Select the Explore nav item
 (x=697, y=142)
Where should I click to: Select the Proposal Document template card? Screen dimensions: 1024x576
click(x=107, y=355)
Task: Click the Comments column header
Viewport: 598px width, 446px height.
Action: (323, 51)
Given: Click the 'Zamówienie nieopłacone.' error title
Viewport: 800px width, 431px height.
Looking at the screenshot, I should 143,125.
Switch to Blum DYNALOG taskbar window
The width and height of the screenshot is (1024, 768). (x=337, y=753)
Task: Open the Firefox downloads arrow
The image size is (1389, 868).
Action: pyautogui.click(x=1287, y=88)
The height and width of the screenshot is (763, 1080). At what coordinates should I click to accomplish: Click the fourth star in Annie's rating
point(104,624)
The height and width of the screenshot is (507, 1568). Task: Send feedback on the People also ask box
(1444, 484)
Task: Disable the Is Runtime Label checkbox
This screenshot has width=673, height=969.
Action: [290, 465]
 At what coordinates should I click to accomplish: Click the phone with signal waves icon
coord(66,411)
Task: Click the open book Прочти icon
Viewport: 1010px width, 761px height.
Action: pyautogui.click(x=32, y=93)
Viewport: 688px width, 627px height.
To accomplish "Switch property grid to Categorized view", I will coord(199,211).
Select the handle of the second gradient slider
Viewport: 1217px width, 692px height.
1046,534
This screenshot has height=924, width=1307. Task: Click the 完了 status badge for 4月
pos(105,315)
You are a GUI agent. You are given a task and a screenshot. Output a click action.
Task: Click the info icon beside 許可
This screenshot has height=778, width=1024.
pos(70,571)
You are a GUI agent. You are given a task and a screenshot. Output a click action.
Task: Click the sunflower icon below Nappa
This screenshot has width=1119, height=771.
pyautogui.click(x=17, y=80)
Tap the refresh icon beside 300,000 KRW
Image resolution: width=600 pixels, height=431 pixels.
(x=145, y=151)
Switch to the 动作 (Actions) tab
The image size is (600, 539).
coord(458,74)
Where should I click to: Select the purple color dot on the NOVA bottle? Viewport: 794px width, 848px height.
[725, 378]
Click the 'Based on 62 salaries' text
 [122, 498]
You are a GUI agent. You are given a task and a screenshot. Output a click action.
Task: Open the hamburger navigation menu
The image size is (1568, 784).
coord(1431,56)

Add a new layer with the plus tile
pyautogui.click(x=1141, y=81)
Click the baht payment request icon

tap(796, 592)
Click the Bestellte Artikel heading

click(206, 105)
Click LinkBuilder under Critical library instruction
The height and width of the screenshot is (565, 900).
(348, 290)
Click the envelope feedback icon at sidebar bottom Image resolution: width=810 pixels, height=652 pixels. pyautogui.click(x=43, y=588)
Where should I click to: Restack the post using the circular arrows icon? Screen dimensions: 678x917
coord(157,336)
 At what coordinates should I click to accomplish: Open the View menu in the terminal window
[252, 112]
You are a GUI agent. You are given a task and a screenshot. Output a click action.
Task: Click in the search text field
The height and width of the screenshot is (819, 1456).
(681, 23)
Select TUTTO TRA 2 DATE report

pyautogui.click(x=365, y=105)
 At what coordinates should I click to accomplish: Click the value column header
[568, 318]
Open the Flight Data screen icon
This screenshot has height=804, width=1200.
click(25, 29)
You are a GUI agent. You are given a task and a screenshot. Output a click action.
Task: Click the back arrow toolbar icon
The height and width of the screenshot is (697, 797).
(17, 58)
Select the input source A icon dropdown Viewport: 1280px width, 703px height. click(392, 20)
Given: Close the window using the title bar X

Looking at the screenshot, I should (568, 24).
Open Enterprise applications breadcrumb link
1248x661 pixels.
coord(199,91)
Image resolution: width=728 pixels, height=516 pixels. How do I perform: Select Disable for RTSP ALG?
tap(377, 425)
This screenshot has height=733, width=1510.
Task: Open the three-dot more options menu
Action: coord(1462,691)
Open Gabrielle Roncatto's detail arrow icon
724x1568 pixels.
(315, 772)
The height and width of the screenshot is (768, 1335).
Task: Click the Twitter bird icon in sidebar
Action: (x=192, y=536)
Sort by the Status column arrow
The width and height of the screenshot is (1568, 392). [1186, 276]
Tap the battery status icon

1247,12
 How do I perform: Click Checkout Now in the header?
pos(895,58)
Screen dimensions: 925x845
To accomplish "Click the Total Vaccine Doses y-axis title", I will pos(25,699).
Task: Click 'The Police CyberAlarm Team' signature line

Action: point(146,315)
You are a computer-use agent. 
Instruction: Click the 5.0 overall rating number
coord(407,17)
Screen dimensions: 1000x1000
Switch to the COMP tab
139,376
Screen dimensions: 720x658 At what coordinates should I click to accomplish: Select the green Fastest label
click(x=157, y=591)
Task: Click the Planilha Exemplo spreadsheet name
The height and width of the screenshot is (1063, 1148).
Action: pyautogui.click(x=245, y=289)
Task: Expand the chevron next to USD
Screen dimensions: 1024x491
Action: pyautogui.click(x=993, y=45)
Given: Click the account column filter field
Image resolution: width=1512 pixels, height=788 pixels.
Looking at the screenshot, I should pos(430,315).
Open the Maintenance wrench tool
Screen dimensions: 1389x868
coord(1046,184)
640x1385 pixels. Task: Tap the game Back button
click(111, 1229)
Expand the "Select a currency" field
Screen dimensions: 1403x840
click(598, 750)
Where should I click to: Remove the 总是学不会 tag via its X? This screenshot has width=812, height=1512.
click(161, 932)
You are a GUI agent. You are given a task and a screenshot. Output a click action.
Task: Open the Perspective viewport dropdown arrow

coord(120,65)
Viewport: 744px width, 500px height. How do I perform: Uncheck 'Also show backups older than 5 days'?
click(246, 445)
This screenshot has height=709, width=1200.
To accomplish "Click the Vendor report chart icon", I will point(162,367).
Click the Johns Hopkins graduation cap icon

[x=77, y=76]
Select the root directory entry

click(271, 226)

───

Copy out all of the material, word for word.

### TASK RESPONSE
Select the Explore nav item
 (x=697, y=142)
Where should I click to: Select the Proposal Document template card? Screen dimensions: 1024x576
click(x=107, y=355)
Task: Click the Comments column header
Viewport: 598px width, 446px height.
Action: (323, 51)
Given: Click the 'Zamówienie nieopłacone.' error title
Viewport: 800px width, 431px height.
Looking at the screenshot, I should 143,125.
Switch to Blum DYNALOG taskbar window
The width and height of the screenshot is (1024, 768). (x=337, y=753)
Task: Open the Firefox downloads arrow
The image size is (1389, 868).
Action: pyautogui.click(x=1287, y=88)
The height and width of the screenshot is (763, 1080). At what coordinates should I click to accomplish: Click the fourth star in Annie's rating
point(104,624)
The height and width of the screenshot is (507, 1568). Task: Send feedback on the People also ask box
(1444, 484)
Task: Disable the Is Runtime Label checkbox
This screenshot has width=673, height=969.
Action: [290, 465]
 At what coordinates should I click to accomplish: Click the phone with signal waves icon
coord(66,411)
Task: Click the open book Прочти icon
Viewport: 1010px width, 761px height.
Action: pyautogui.click(x=32, y=93)
Viewport: 688px width, 627px height.
To accomplish "Switch property grid to Categorized view", I will coord(199,211).
Select the handle of the second gradient slider
Viewport: 1217px width, 692px height.
1046,534
This screenshot has height=924, width=1307. Task: Click the 完了 status badge for 4月
pos(105,315)
You are a GUI agent. You are given a task and a screenshot. Output a click action.
Task: Click the info icon beside 許可
This screenshot has height=778, width=1024.
pos(70,571)
You are a GUI agent. You are given a task and a screenshot. Output a click action.
Task: Click the sunflower icon below Nappa
This screenshot has width=1119, height=771.
pyautogui.click(x=17, y=80)
Tap the refresh icon beside 300,000 KRW
Image resolution: width=600 pixels, height=431 pixels.
(x=145, y=151)
Switch to the 动作 (Actions) tab
The image size is (600, 539).
coord(458,74)
Where should I click to: Select the purple color dot on the NOVA bottle? Viewport: 794px width, 848px height.
[725, 378]
Click the 'Based on 62 salaries' text
 [122, 498]
You are a GUI agent. You are given a task and a screenshot. Output a click action.
Task: Open the hamburger navigation menu
The image size is (1568, 784).
coord(1431,56)

Add a new layer with the plus tile
pyautogui.click(x=1141, y=81)
Click the baht payment request icon

tap(796, 592)
Click the Bestellte Artikel heading

click(206, 105)
Click LinkBuilder under Critical library instruction
The height and width of the screenshot is (565, 900).
(348, 290)
Click the envelope feedback icon at sidebar bottom Image resolution: width=810 pixels, height=652 pixels. pyautogui.click(x=43, y=588)
Where should I click to: Restack the post using the circular arrows icon? Screen dimensions: 678x917
coord(157,336)
 At what coordinates should I click to accomplish: Open the View menu in the terminal window
[252, 112]
You are a GUI agent. You are given a task and a screenshot. Output a click action.
Task: Click in the search text field
The height and width of the screenshot is (819, 1456).
(681, 23)
Select TUTTO TRA 2 DATE report

pyautogui.click(x=365, y=105)
 At what coordinates should I click to accomplish: Click the value column header
[568, 318]
Open the Flight Data screen icon
This screenshot has height=804, width=1200.
click(25, 29)
You are a GUI agent. You are given a task and a screenshot. Output a click action.
Task: Click the back arrow toolbar icon
The height and width of the screenshot is (697, 797).
(17, 58)
Select the input source A icon dropdown Viewport: 1280px width, 703px height. click(392, 20)
Given: Close the window using the title bar X

Looking at the screenshot, I should (568, 24).
Open Enterprise applications breadcrumb link
1248x661 pixels.
coord(199,91)
Image resolution: width=728 pixels, height=516 pixels. How do I perform: Select Disable for RTSP ALG?
tap(377, 425)
This screenshot has height=733, width=1510.
Task: Open the three-dot more options menu
Action: coord(1462,691)
Open Gabrielle Roncatto's detail arrow icon
724x1568 pixels.
(315, 772)
The height and width of the screenshot is (768, 1335).
Task: Click the Twitter bird icon in sidebar
Action: (x=192, y=536)
Sort by the Status column arrow
The width and height of the screenshot is (1568, 392). [1186, 276]
Tap the battery status icon

1247,12
 How do I perform: Click Checkout Now in the header?
pos(895,58)
Screen dimensions: 925x845
To accomplish "Click the Total Vaccine Doses y-axis title", I will pos(25,699).
Task: Click 'The Police CyberAlarm Team' signature line

Action: point(146,315)
You are a computer-use agent. 
Instruction: Click the 5.0 overall rating number
coord(407,17)
Screen dimensions: 1000x1000
Switch to the COMP tab
139,376
Screen dimensions: 720x658 At what coordinates should I click to accomplish: Select the green Fastest label
click(x=157, y=591)
Task: Click the Planilha Exemplo spreadsheet name
The height and width of the screenshot is (1063, 1148).
Action: pyautogui.click(x=245, y=289)
Task: Expand the chevron next to USD
Screen dimensions: 1024x491
Action: pyautogui.click(x=993, y=45)
Given: Click the account column filter field
Image resolution: width=1512 pixels, height=788 pixels.
Looking at the screenshot, I should pos(430,315).
Open the Maintenance wrench tool
Screen dimensions: 1389x868
coord(1046,184)
640x1385 pixels. Task: Tap the game Back button
click(111, 1229)
Expand the "Select a currency" field
Screen dimensions: 1403x840
click(598, 750)
Where should I click to: Remove the 总是学不会 tag via its X? This screenshot has width=812, height=1512.
click(161, 932)
You are a GUI agent. You are given a task and a screenshot. Output a click action.
Task: Open the Perspective viewport dropdown arrow

coord(120,65)
Viewport: 744px width, 500px height. How do I perform: Uncheck 'Also show backups older than 5 days'?
click(246, 445)
This screenshot has height=709, width=1200.
To accomplish "Click the Vendor report chart icon", I will point(162,367).
Click the Johns Hopkins graduation cap icon

[x=77, y=76]
Select the root directory entry

click(271, 226)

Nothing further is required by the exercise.